Meta AI Unlocks Hundreds of Millions of Proteins To Aid Drug Discovery (wsj.com) 11

Facebook parent company Meta Platforms has created a tool to predict the structure of hundreds of millions of proteins using artificial intelligence. Researchers say it promises to deepen scientists' understanding of biology, and perhaps speed the discovery of new drugs. From a report: Meta's research arm, Meta AI, used the new AI-based computer program known as ESMFold to create a public database of 617 million predicted proteins. Proteins are the building blocks of life and of many medicines, required for the function of tissues, organs and cells. Drugs based on proteins are used to treat heart disease, certain cancers and HIV, among other illnesses, and many pharmaceutical companies have begun to pursue new drugs with artificial intelligence. Using AI to predict protein structures is expected to not only boost the effectiveness of existing drugs and drug candidates but also help discover molecules that could treat diseases whose cures have remained elusive.

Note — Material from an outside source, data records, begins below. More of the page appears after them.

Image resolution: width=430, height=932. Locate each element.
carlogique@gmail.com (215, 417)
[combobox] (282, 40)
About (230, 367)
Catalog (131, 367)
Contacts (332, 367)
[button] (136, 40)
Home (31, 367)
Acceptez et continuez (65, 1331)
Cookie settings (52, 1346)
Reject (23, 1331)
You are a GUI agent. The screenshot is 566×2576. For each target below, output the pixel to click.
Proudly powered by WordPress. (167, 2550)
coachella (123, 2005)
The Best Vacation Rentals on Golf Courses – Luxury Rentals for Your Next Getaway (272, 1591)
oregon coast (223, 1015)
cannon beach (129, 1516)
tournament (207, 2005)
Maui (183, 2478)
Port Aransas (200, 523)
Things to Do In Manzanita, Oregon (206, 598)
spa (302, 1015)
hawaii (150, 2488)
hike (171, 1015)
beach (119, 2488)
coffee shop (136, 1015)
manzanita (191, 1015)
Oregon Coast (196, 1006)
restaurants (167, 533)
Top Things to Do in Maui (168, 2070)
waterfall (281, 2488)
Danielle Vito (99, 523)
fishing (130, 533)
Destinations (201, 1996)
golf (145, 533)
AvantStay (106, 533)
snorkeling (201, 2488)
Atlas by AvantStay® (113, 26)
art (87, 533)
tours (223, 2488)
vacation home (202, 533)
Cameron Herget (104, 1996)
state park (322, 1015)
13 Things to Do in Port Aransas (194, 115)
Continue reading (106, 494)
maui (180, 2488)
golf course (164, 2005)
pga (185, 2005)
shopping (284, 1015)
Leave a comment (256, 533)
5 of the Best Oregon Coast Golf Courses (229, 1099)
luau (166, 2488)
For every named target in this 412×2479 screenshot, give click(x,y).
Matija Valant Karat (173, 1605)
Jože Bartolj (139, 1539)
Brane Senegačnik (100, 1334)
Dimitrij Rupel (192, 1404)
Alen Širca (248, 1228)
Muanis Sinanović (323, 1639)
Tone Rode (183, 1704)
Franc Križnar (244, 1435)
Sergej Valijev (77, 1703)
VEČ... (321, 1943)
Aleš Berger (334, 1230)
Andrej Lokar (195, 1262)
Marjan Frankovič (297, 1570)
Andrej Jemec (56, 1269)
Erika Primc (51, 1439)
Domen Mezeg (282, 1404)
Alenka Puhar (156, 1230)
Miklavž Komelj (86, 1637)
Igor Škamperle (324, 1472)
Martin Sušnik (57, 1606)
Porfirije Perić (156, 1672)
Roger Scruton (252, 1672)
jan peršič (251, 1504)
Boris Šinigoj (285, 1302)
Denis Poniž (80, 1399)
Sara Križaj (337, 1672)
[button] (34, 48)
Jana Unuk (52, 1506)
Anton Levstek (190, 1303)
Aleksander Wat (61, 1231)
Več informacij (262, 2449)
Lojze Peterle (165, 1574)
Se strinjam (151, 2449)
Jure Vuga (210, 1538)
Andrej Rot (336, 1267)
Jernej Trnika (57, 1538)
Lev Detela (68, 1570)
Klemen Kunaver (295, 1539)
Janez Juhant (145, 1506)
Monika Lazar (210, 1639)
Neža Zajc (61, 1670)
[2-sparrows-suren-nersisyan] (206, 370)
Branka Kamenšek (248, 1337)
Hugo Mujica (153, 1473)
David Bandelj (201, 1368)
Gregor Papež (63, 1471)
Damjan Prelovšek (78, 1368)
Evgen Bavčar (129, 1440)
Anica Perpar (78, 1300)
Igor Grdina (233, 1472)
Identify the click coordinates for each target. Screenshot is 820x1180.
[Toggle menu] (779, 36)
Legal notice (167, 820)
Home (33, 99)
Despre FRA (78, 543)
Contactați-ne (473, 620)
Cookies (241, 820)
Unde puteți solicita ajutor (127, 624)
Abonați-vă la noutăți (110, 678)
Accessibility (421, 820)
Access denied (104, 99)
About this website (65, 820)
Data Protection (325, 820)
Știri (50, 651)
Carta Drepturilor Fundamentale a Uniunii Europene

With ESMFold, Meta is squaring off against another protein-prediction computer model known as AlphaFold from DeepMind Technologies, a subsidiary of Google parent Alphabet. AlphaFold said last year that its database has 214 million predicted proteins that could help accelerate drug discovery. Meta says ESMFold is 60 times faster than AlphaFold, but less accurate. The ESMFold database is larger because it made predictions from genetic sequences that hadn't been studied previously. Predicting a protein's structure can help scientists understand its biological function, according to Alexander Rives, co-author of a study published Thursday in the journal Science and a research scientist at Meta AI. Meta had previously released the paper describing ESMFold in November 2022 on a preprint server.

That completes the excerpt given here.